The Court will also address whether the Medicaid expansion - and thus each state’s financial obligation to fulfill it – is Constitutional.  This question involves the limits of the federal government’s power over states in the federal system established by the Constitution.  At its most basic level, the federal government may not make the financial sanction of failing to follow a federal mandate so severe as to leave the states with no practical choice but to follow the federal rules. 

Unfortunately, it appears that the health care law has done exactly this.  Some states have argued that the additional burdens of the expansion will be severe, but also that the financial consequences of losing the federal funding for Medicaid would bankrupt the state. This leaves states no practical choice but to follow the federal rules, and cut other state spending priorities.  

Anti-Injunction Act: Does the individual mandate constitute a tax?

The court may also consider whether the individual mandate is considered a tax. Federal law requires that a plaintiff challenging the federal government’s taxation power can do so only after the tax has taken effect. Because the individual mandate provision does not kick in until 2014, should the court rule it is a tax, the Court could choose not to rule on the mandate until 2014.

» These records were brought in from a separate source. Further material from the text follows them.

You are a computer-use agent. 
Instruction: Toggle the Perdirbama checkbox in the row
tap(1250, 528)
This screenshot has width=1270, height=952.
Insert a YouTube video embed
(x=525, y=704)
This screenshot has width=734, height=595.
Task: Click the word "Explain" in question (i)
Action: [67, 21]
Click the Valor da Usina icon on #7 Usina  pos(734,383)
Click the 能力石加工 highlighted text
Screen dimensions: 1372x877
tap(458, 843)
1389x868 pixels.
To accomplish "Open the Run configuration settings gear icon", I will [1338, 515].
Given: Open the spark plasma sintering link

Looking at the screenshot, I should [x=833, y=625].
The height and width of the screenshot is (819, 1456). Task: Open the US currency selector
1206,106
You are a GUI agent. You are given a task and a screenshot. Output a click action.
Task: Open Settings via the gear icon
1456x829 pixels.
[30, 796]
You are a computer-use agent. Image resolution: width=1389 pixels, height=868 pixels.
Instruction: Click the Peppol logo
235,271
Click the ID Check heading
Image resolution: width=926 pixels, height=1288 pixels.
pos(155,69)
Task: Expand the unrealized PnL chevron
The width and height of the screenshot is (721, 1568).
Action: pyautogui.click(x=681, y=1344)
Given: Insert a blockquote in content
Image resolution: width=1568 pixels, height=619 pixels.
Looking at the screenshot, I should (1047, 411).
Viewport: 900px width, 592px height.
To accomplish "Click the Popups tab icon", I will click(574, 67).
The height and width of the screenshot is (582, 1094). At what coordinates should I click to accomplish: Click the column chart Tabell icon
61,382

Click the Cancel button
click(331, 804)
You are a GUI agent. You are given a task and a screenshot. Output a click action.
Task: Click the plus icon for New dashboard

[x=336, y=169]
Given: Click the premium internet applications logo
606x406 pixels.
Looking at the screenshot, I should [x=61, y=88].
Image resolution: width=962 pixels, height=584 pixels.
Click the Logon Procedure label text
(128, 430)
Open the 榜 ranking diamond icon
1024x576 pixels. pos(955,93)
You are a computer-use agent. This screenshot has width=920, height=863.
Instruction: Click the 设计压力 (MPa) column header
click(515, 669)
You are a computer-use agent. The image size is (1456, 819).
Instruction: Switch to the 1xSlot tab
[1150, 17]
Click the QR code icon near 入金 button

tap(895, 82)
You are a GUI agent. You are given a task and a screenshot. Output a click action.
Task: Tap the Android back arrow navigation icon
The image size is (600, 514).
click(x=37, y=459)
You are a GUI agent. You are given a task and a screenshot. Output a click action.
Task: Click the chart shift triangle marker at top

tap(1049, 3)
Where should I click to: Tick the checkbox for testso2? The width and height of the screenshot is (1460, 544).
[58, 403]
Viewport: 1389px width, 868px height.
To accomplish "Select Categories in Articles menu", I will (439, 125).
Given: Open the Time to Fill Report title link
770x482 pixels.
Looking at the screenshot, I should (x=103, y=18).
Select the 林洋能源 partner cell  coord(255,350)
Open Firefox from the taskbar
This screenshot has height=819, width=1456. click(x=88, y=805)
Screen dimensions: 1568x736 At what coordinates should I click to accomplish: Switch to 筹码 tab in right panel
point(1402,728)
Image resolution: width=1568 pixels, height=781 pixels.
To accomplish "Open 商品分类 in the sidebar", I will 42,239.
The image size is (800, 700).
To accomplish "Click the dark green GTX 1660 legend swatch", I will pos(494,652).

Waiting two more years for such a ruling would be devastating. By that time, much of the law will have been implemented, including new taxes. States will also have invested time and money in setting up their new exchanges.   


This case is one of the most important the Supreme Court has considered in recent years. The precedent it will establish and the impact it will have on our health care system and our economy as a whole explains why the Court is scheduled to hear six hours of oral arguments – much more than usual. As has happened so often in our country's history, the Supreme Court’s decision will have dramatic consequences for Congressional authority; expanding it further into uncharted territory by upholding the law or placing a check on Congressional authority by striking the law down.

 The Court will likely issue a ruling in June.